Der britische Vermögensverwalter Baillie Gifford hat als einer der ersten sein 13F-Filing für das 4. Quartal abgegeben. Unter den großen Namen im Portfolio gibt es ein paar spannende Veränderungen.
Als eine der ersten Beteiligungsgesellschaften hat der britische Vermögensverwalter Baillie Gifford, zu dem auch der börsennotierte BÖRSE ONLINE-Tipp Scottish Mortgage gehört, sein 13F-Filing für das 4. Quartal 2025 abgegeben. Einige der darin aufgeführten Portfolioveränderungen überraschen. Und auch deutsche Unternehmen sind davon betroffen.
Die größten neuen Positionen im Portfolio sind das Medizintechnikunternehmen Medline mit einem Portfoliowert von jetzt von 437,2 Millionen Dollar, das Biotech-Unternehmen United Therapeutics (157,4 Millionen Dollar) und der Datenbankanbieter MongoDB (112,2 Millionen Dollar.
Interessanter Newcomer
Ebenfalls in der Liste: BilliontoOne, ein Unternehmen für Pränatale Diagnostik. Es debütierte Ende 2025 an der Nasdaq, Baillie Gifford war dort aber schon seit 2022 außerbörslich investiert.
Aufgestockt wurde außerdem bei Axon Enterprise, Rocket Lab und Alphabet.
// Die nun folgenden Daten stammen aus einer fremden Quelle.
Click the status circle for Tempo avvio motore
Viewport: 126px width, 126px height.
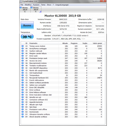coord(23,46)
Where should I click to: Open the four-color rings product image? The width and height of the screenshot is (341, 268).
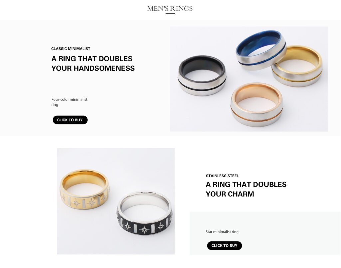click(249, 79)
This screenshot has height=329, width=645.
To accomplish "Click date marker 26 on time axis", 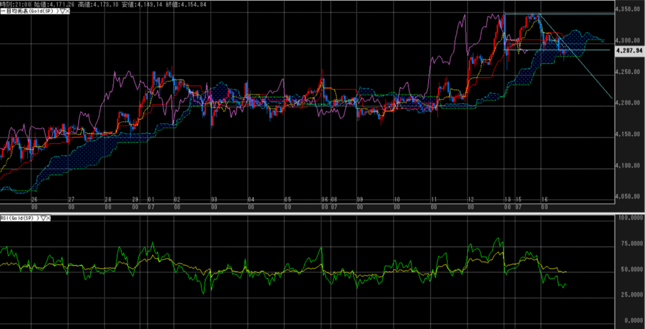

Auffällig ist auch die Erhöhung des Aktienbestand um 57 Prozent bei Thermo Fisher, was rund 208 Millionen Dollar kostete. Der genau Wert ist nicht ablesbar, da nicht die Kaufpreise, sondern nur die Portfoliowerte zum 31.12. aufgeführt sind.
An zwei Verlieren halten die Briten fest
Die größten Verlierer Portfolio von Baillie Gifford waren Sea Limited mit einem Wertverlust von 31 Prozent und Roblox mit einem Wertverlust von 41 Prozent. An beiden Unternehmen halten die Vermögensverwalter aber offenbar fest, ihre Anteile veränderten sich kaum.
Getrennt haben sich die Briten von 65 Prozent ihrer Aktien an Datadog. Auch die Beteiligung an Cloudflare wurde um 23 Prozent reduziert, wodurch rund 1,37 Milliarden Dollar frei wurden. Der Bestand an Meta-Aktien sank um 17 Prozent, was knapp eine Milliarde Dollar brachte. Außerdem stieg Baillie Gifford weitgehend bei der deutschen BioNTech aus: Eine Reduktion der Aktien um 84 Prozent brachte rund 650 Millionen Dollar ein.
Verwirrung um Netflix-Anteil
Auch ein paar Nvidia-Aktien wurden verkauft, genauer gesagt sechs Prozent des Bestands. Erlös daraus: 503,8 Millionen Dollar.
Wer das Dokument flüchtig liest, könnte auf die Idee kommen, dass die Briten im Gegenzug ihren Anteil an Netflix verzehnfacht haben. Doch die Zahl der Netflix-Aktien stieg allein durch den Aktiensplit im Verhältnis 10:1, den Netflix im November 2025 vornahm. Geld floss dabei nicht. Auch bei Shopify und Ferrari wurde lediglich eine Aktiengattung in eine andere umgetauscht.
Die Top 5 im Portfolio
Die wertvollsten Positionen im Portfolio von Baillie Gifford zum 31. Dezember 2025 waren laut dem 13F-Filing:
| Unternehmen | Zahl der Aktien | Portfoliowert per 31.12. |
|---|---|---|
| Nvidia | 43.867.705 | 8,181 Mrd. Dollar |
| MercadoLibre | 3.481.53 | 7,013 Mrd. Dollar |
| Amazon | 29.387.070 | 6,783 Mrd. Dollar |
| Shopify 'A' | 31.204.012 | 5,023 Mrd. Dollar |
| Sea | 38.758.791 | 4,944 Mrd. Dollar |
Hinweis: Der Shopify-Posten taucht im 13-F zweimal mit demselben Wert auf. Würde man diese Positionen addieren, wäre Shopify die größte Position im Portfolio, noch vor Nvidia. Das erscheint uns unrealistisch, daher haben wir den Wert nur einmal berücksichtigt.